THE TASKS ::
(a) From the passage on linear transformations, copy out verbatim the part that opens with the words containing "2. Each image" and closes with "answer for any v.".
(b) Extend the passage on linear transformations and their matrices, picking up after its final line.

PASSAGE ::
--- start ---

Transformation	2×2 Matrix	Effect
Identity	[[1,0],[0,1]]	Does nothing
Scaling by k	[[k,0],[0,k]]	Stretches all directions by k
Rotation by θ (CCW)	[[cos θ,−sin θ],[sin θ,cos θ]]	Rotates around origin by angle θ
Reflection across x-axis	[[1,0],[0,−1]]	Flips y-coordinate
Reflection across y = x	[[0,1],[1,0]]	Swaps x and y
Horizontal shear by k	[[1,k],[0,1]]	Slants vertical lines
Projection onto x-axis	[[1,0],[0,0]]	Drops y component
Zero map	[[0,0],[0,0]]	Maps everything to zero

Composition of linear transformations is linear — and corresponds to matrix multiplication. Rotate then scale = scale matrix × rotation matrix.

From transformation to matrix

To find the matrix of a linear transformation T : ℝⁿ → ℝᵐ:

1. Apply T to each standard basis vector e₁, e₂, ..., eₙ.
2. Each image T(eⱼ) is a vector in ℝᵐ — write it as a column.
3. The matrix is the m × n matrix with these columns.

So if T(e₁) = (3, 1, 0)ᵀ and T(e₂) = (−1, 2, 4)ᵀ, the matrix is:

M = [3  −1]
    [1   2]
    [0   4]

To compute T(v), multiply M · v. Linearity guarantees this gives the right answer for any v.

Kernel and image

Two key subspaces associated with any linear transformation T : V → W:

• Kernel (also "null space") — kernel(T) = {v ∈ V : T(v) = 0}. The vectors that get crushed to zero.
• Image (also "range") — image(T) = {T(v) : v ∈ V}. The set of all possible outputs.

The dimension of kernel is "nullity"; dimension of image is "rank." The fundamental rank-nullity theorem:

rank(T) + nullity(T) = dim(V)

--- end ---

DATASET EXTRACT ::
--- start ---

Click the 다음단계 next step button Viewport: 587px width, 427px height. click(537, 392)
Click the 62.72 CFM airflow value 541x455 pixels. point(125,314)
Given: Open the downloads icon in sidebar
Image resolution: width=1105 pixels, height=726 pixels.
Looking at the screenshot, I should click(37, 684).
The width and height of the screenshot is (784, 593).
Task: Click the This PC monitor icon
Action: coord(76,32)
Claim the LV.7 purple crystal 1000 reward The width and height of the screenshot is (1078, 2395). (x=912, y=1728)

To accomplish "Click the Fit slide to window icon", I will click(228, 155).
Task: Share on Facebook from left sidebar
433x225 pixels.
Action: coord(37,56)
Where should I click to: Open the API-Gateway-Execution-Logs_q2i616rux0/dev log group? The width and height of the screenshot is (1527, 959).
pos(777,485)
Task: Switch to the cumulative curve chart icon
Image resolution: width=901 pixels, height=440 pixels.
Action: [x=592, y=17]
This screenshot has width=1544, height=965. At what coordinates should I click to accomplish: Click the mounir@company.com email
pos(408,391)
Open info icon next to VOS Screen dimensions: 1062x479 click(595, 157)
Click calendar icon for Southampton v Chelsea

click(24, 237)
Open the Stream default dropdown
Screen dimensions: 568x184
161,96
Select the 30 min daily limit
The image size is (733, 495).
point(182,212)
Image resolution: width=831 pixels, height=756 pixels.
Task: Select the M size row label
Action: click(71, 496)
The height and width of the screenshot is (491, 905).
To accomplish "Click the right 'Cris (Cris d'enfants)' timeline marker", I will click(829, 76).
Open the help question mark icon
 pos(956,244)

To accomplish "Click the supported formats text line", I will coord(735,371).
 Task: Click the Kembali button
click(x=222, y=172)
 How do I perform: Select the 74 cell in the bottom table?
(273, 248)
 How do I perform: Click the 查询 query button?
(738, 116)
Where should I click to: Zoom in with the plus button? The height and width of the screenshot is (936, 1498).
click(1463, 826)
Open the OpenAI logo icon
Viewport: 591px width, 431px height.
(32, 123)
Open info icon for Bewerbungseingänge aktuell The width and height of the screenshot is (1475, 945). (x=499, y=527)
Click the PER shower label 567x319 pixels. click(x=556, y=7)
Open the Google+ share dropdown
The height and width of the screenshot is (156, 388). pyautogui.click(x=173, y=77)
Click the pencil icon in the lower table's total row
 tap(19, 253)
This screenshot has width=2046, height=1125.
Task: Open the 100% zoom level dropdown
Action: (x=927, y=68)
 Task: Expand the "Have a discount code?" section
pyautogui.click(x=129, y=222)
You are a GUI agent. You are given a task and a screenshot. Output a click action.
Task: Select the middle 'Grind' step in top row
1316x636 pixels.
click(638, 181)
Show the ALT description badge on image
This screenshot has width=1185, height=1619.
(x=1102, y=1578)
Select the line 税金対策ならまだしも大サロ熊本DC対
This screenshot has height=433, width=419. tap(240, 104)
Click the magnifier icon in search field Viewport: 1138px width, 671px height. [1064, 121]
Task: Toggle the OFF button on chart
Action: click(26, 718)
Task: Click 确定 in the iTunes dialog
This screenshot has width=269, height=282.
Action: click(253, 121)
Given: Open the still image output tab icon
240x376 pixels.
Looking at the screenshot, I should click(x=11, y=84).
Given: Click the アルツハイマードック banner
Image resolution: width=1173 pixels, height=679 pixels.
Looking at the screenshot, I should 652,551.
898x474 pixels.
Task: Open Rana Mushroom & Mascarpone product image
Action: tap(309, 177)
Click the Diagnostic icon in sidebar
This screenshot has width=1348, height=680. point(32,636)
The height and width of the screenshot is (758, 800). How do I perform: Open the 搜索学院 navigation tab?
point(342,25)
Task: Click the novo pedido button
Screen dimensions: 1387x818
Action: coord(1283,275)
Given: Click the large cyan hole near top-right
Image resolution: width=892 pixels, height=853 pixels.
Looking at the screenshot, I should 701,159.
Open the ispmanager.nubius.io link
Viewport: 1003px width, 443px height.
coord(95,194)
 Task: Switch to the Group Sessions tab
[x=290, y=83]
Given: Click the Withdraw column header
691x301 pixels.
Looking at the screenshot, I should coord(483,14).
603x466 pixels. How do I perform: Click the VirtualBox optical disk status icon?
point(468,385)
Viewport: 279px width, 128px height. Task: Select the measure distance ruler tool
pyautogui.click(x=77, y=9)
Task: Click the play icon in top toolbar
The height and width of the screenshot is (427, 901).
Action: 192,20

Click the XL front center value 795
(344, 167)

--- end ---

SOLVED PROBLEMS ::
(a)
2. Each image T(eⱼ) is a vector in ℝᵐ — write it as a column.
3. The matrix is the m × n matrix with these columns.

So if T(e₁) = (3, 1, 0)ᵀ and T(e₂) = (−1, 2, 4)ᵀ, the matrix is:

M = [3  −1]
    [1   2]
    [0   4]

To compute T(v), multiply M · v. Linearity guarantees this gives the right answer for any v.

(b)
Intuitively — every dimension of input either contributes to output (rank) or gets squashed (nullity). They sum to the input dimension.

T is invertible iff rank = dim(V) (equivalently, nullity = 0). If anything gets squashed, it's not invertible.

Composition and matrix multiplication

If S : U → V and T : V → W are linear transformations, the composition T ∘ S : U → W defined by (T ∘ S)(u) = T(S(u)) is also linear. The matrix of the composition is:

M_{T ∘ S} = M_T · M_S

This is the conceptual foundation of matrix multiplication. The order matters — apply S first, then T, so T's matrix multiplies S's on the left. This is why matrix multiplication is non-commutative.

Worked examples

Example 1 — verify linearity

Is T(x, y) = (2x + y, x − 3y) linear? Check the two properties:

T((x₁, y₁) + (x₂, y₂)) = T(x₁+x₂, y₁+y₂) = (2(x₁+x₂) + (y₁+y₂), (x₁+x₂) − 3(y₁+y₂))
                       = (2x₁+y₁ + 2x₂+y₂, x₁−3y₁ + x₂−3y₂)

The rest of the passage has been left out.